Seeking some input on current implementation of LD Prune method

Overview of Method

Given an r^2 threshold and a window (specifying distance between variants), the method prunes variants in linkage disequilibrium, ultimately returning a set of independent variants.

The method starts with a local prune that removes variants over the r^2 threshold on each partition (Jackie’s method). Next, the genotypes are mean-imputed and standardized, so that a correlation matrix can be computed via a matrix multiplication of block matrices.

Currently, this entire correlation matrix is computed, squared, and then filtered to just those entries that we care about (variants with same contig and positions close to each other, as specified by the window).

The entries table of this correlation matrix has the schema [variant i, variant j, r2]. We filter the entries table to just those entries over the r2 threshold, then pass the edges (i, j) to the maximal_independent_set method, which will return a list of variants to prune out. We filter out those variants, leaving a table of independent variants to return to the user.

Performance / Areas for Improvement

On a dataset of 25,956 variants (profile.vcf), Jackie’s method takes 200-300 seconds. My implementation takes around 800-900 seconds.

Around 85% of the time for my implementation is spent on the maximal independent set (MIS) method. This method uses a greedy algorithm with a binary heap for the edge set.

I have been thinking about ways to speed up MIS. The MIS method could possibly be sped up if I could split the graph into several connected components, put all the edges from each component onto the same partition, then run MIS in parallel. But splitting the edge set into the connected components might be slow, so I’m not sure if the time saved from running MIS in parallel would be worth the time spent getting the components.

A banded block matrix, as mentioned in the original proposal, would also offer some improvement, but doesn’t seem to be the main bottleneck right now.

I have experimented a bit with using persist() to speed up my code, which helps somewhat, so perhaps I could be placing my persist() calls in better places to speed things up. This wouldn’t really help with the time spent on MIS, though.
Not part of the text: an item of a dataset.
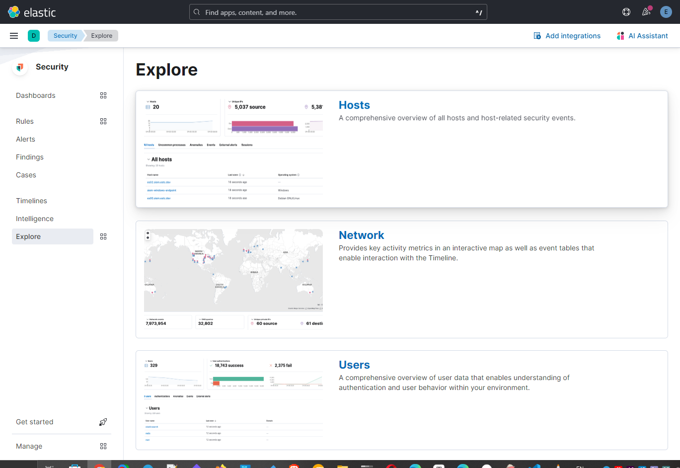The image size is (680, 468).
Task: Open the Hosts overview link
Action: coord(354,105)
Around 85% of the time for my implementation is spent on the maximal independent set (MIS) method.

This is good information. How many variants are input to and output from MIS in your test dataset?

I spent a little time looking at approximate MIS methods, some of which look like they’d be reasonably straightforward to implement (though not as straightforward as the priority queue method). I also think they would lend themselves to parallelization, in the multi-threaded shared-memory sense. If we think that’s the bottleneck, I’d be happy to collaborate on a faster MIS method.
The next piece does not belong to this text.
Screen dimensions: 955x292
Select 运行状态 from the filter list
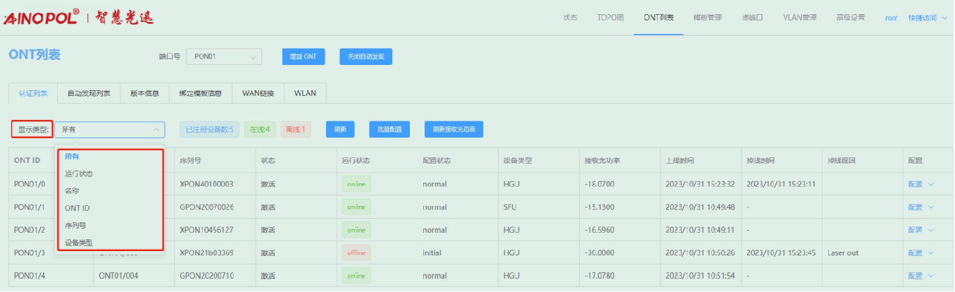[79, 174]
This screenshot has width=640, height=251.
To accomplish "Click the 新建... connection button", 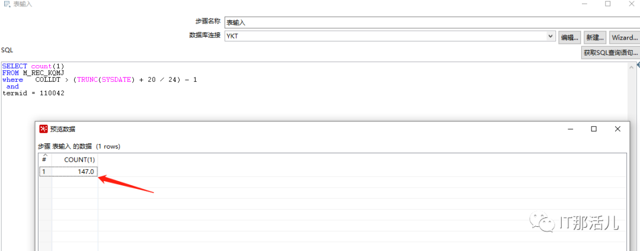I will [595, 37].
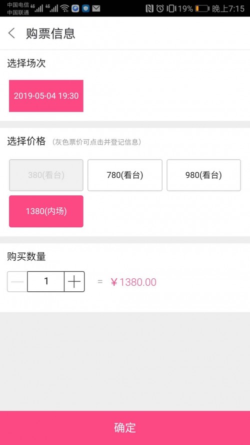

One more thing, remember RDDs are lazy. The collect is done in MIS, so it is possible the matrix multiple for example is happening when collect is called and the time is incorrectly being attributed to MIS. You might time collect separately from the MIS call that takes an Array (using printTime from the utils package, for example).
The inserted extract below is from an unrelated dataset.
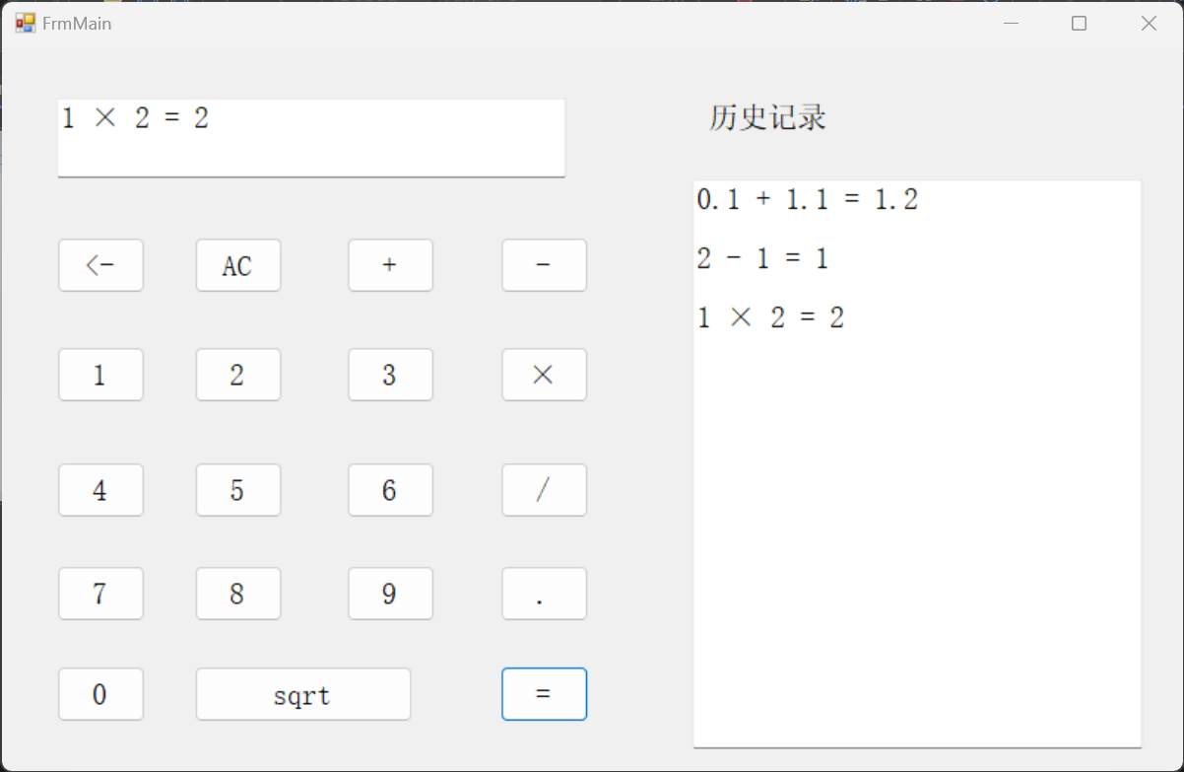The image size is (1184, 772).
Task: Maximize the FrmMain window
Action: 1079,23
Due to lazyness, I’d time the steps up to exporting the result of the matrix multiply, and then separately time the steps starting from reading the result back in.

Let me ask another question: how big is the matrix you’re multiplying? What block size? Are you multiplying/filtering the entire matrix? I wouldn’t be surprised if the matrix multiply is dominating here. One potential improvement is to only compute the blocks needed according to the variant window. This may make a big difference.

Hm, okay, yes the matrix multiply is what’s dominating. I thought filtering the entries table that I get after the matrix multiply would force execution of the matrix multiply, but I guess not.

The matrix multiply is with a 12,595*2,535 matrix. I’m just using the default block size, which is 4096.

So, I suppose there’s not much need to optimize MIS in that case…

Hmm. Here’s that multiply in numpy:

In [1]: import numpy as np

In [2]: m = np.random.rand(12595, 2535)

In [3]: %%time
   ...: c = m.dot(m.T)
   ...: 
CPU times: user 8.29 s, sys: 387 ms, total: 8.68 s
Wall time: 2.7 s

In [4]: c.shape
Out[4]: (12595, 12595)

That’s 8.3s total compute (I think it is using 4 cores).

@jbloom found our distributed matrix multiply to be 2-3x slower than numpy (on the cloud working out of Google Storage, which I would expect to be slower than your laptop). If it is much worse than that, I’d be suspicious.

I’d try to isolate the timing of the matrix multiple separate from the filter to start if possible.

Can you post the code that filters the matrix multiply result? Do you use the expression language there? It can be quite slow. MIS uses the expression language for the edge coordinates. Also, it uses the legacy Table.rdd, that might also explain some overhead.

You might also profile to see what’s showing up overall.

So if I write to disk in between each operation, the matrix multiply takes about 200 seconds (including writing to disk) and then squaring the matrix (element-wise) takes about 400 seconds (again, including writing to disk). Not sure how much of that time is taken up by the writing-to-disk part.

This is the code with the block matrix operations and the filtering:

block_matrix = BlockMatrix.from_matrix_table(normalized_mean_imputed_genotype_expr)
correlation_matrix = block_matrix.dot(block_matrix.T)
r2_matrix = BlockMatrix.multiply(correlation_matrix, correlation_matrix)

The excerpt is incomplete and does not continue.